◆ Teks sumber
Hati-hati Tentukan Daerah Pemilihan
Kompas, 23 Juli 2003
Jakarta, Kompas – Penentuan daerah pemilihan merupakan salah satu proses penting dalam pemilihan umum mendatang sehingga harus dilakukan secara arif. Meskipun sudah ada aturan untuk penentuan daerah pemilihan, hingga sejauh ini tampaknya belum memadai untuk di tingkat operasional. Jika penentuan daerah pemilihan ini dilakukan secara sembarangan, maka justru akan memperbesar potensi konflik yang memang sudah ada.
Hal ini diungkapkan dosen ilmu politik pada Fakultas Ilmu Sosial dan Ilmu Politik Universitas Indonesia, Andrinof Chaniago, ketika dihubungi di Jakarta, Senin (21/7).
“Sistem pemilu kita sekarang sebenarnya tidak murni sistem distrik. Namun, dalam penentuan daerah pemilihan sebaiknya berdasarkan daerah administrasi saja,” ujarnya.
Menurut Andrinof, penentuan daerah pemilihan jangan sampai didasarkan pada prinsip-prinsip primordial. Meskipun ini terlihat masuk akal, sebenarnya justru membahayakan karena berpotensi memperbesar konflik yang sudah ada. “Kalau sengaja dipisahkan berdasarkan batas primordial, atau kantong-kantong pemilih suatu parpol, maka akan semakin besar potensi konflik yang muncul,” ujarnya.
Secara teoretis, membagi daerah pemilihan memang harus memperhatikan juga aspek geografis sekaligus budaya masyarakatnya. Namun, kata Andrinof mengingatkan, jangan sampai pembagian daerah itu dilakukan hanya berdasarkan budaya yang sama.

◆ Data mentah
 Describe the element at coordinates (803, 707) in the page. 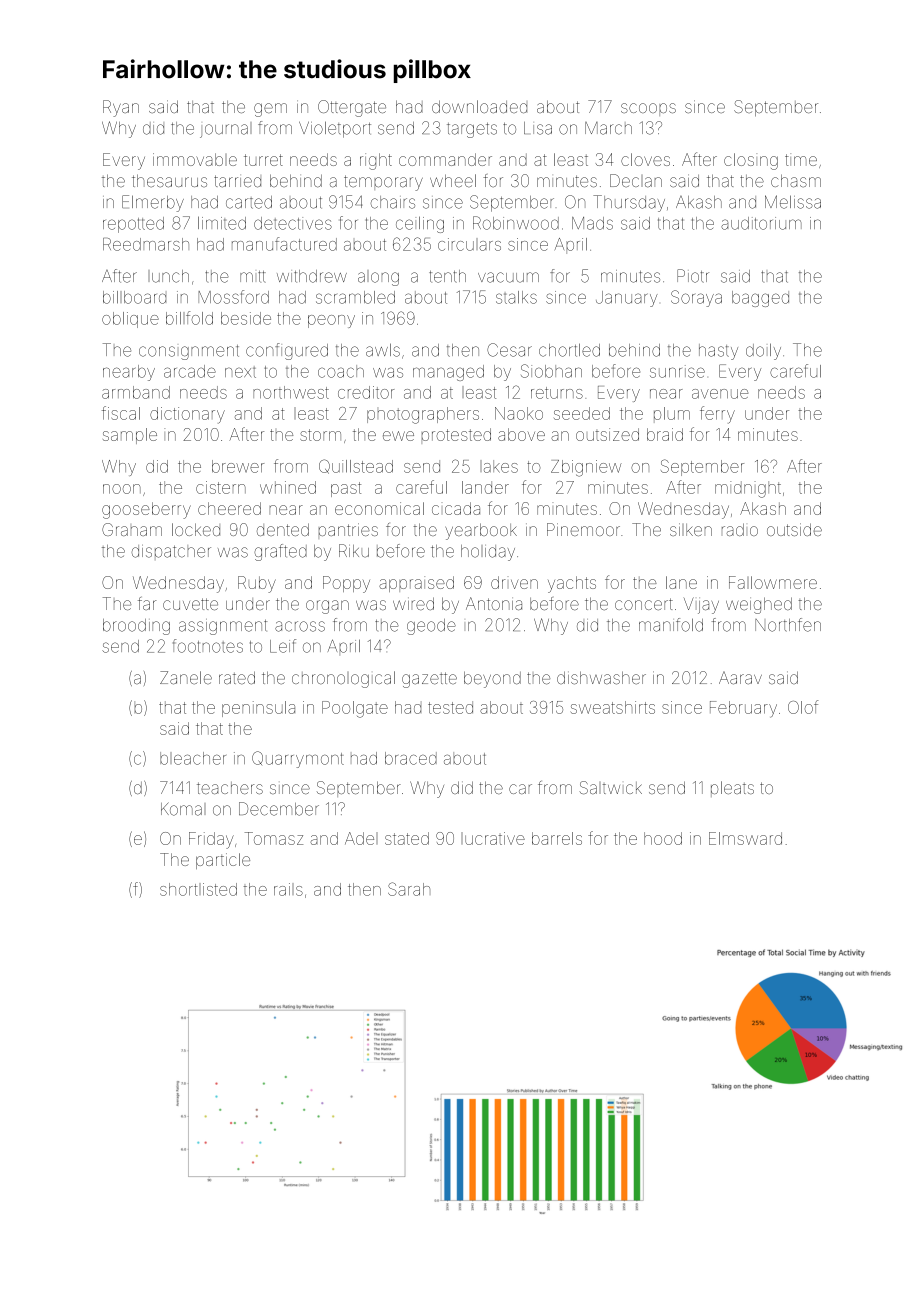

I see `Olof` at that location.
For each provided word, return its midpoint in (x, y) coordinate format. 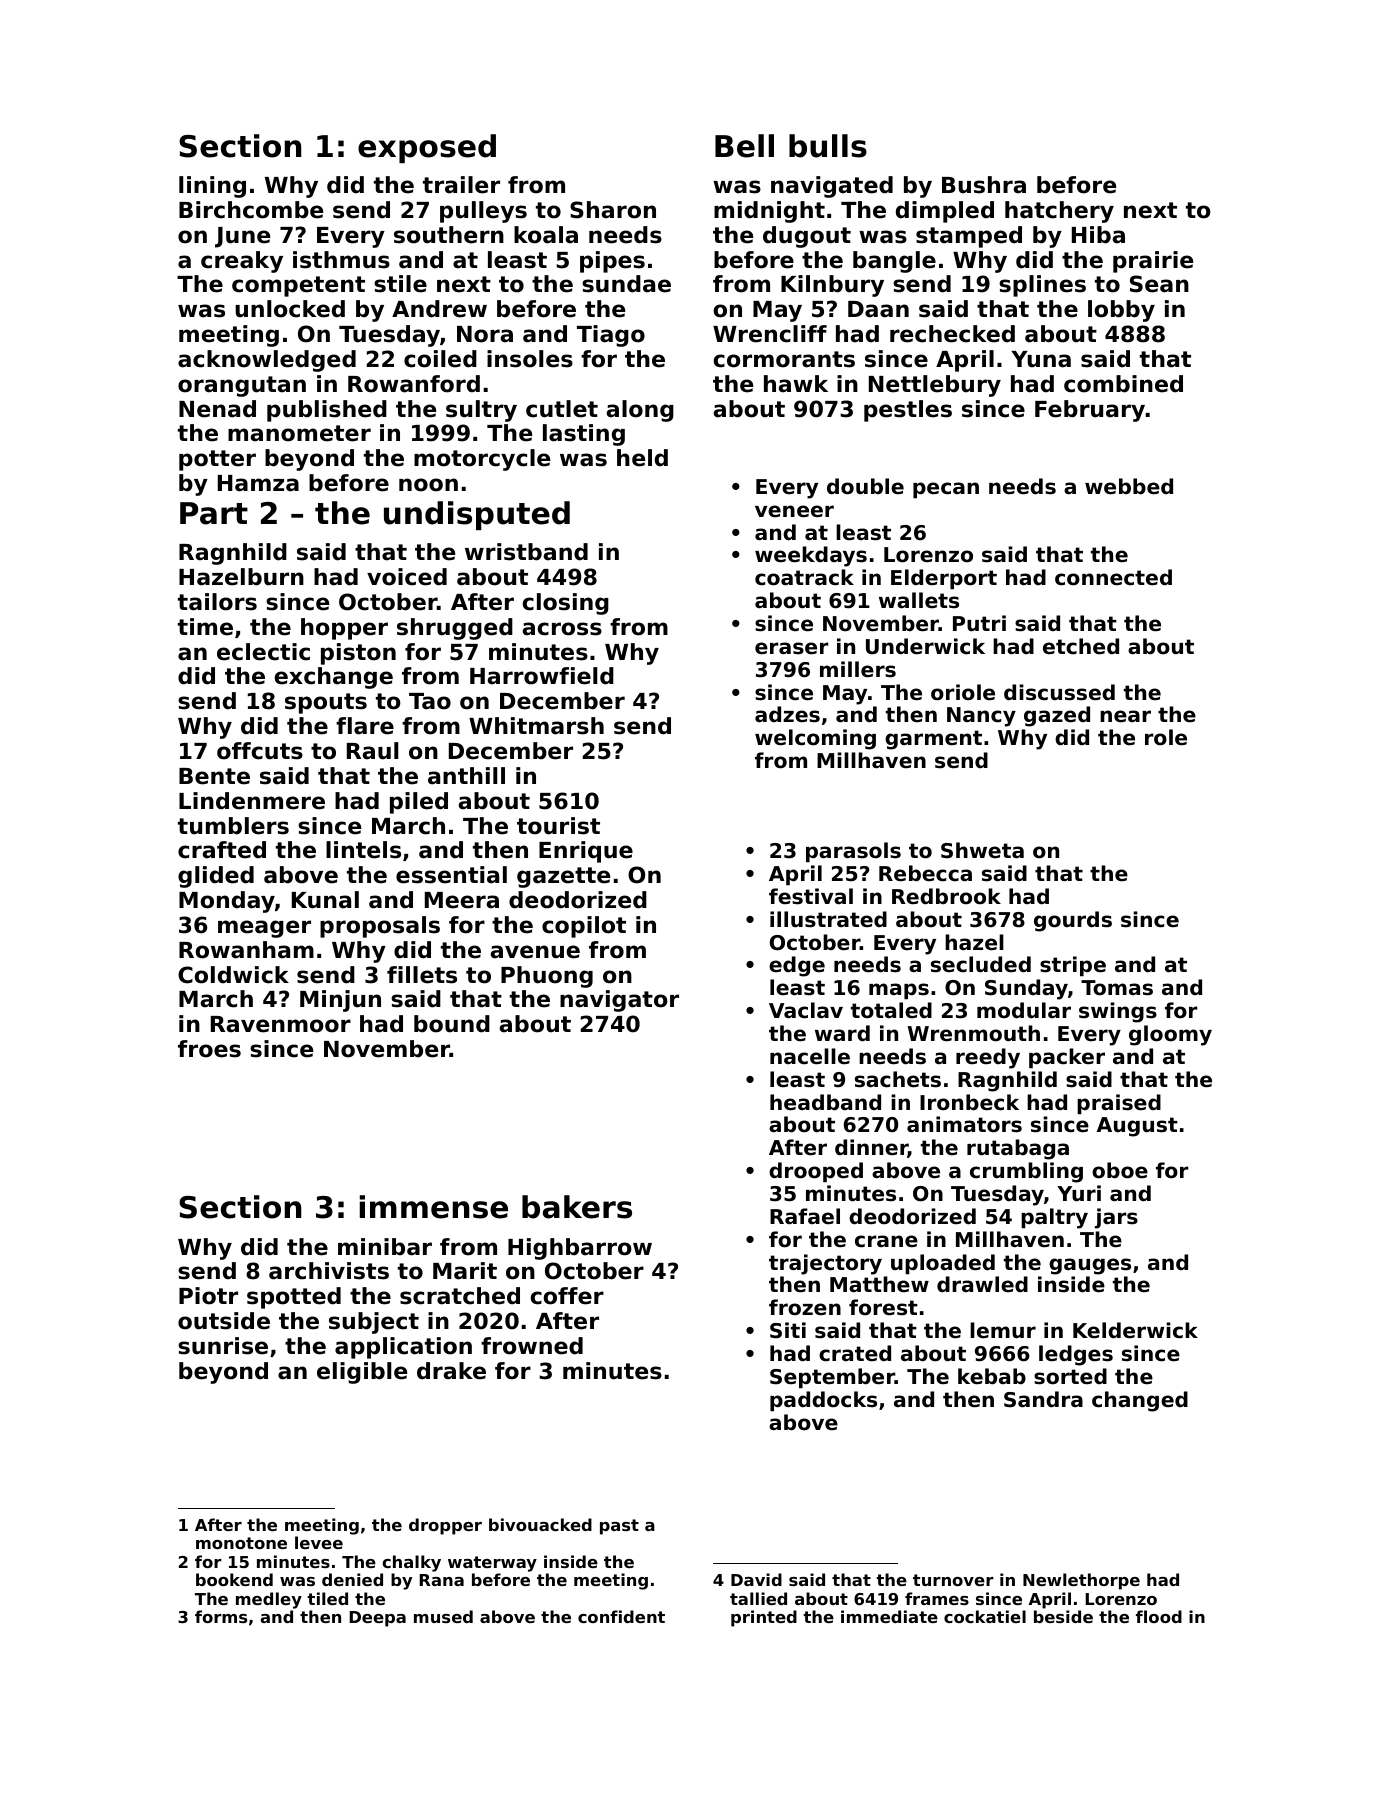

◆ Tujuan
Tulis lanjutan berita tentang penentuan daerah pemilihan, dimulai tepat setelah kalimat terakhir yang tercantum.

◆ Hasil
Suatu daerah pemilihan yang memiliki beragam budaya mungkin akan lebih dinamis dalam pemilu,” katanya.
Dia mencontohkan sistem pemilu di Selandia Baru yang juga sangat memperhatikan adanya budaya masyarakat. Penentuan daerah pemilihannya bukan sekadar teknis, namun juga secara sosiologis. Selain batas wilayah administrasi, pembagian daerah pemilihan juga memperhitungkan kepentingan komunitas setempat. Selain itu, juga perlu diperhatikan fasilitas komunikasi, kondisi topografi wilayah, serta jumlah pemilih dan perkiraan pemilih pada periode pemilihan berikutnya.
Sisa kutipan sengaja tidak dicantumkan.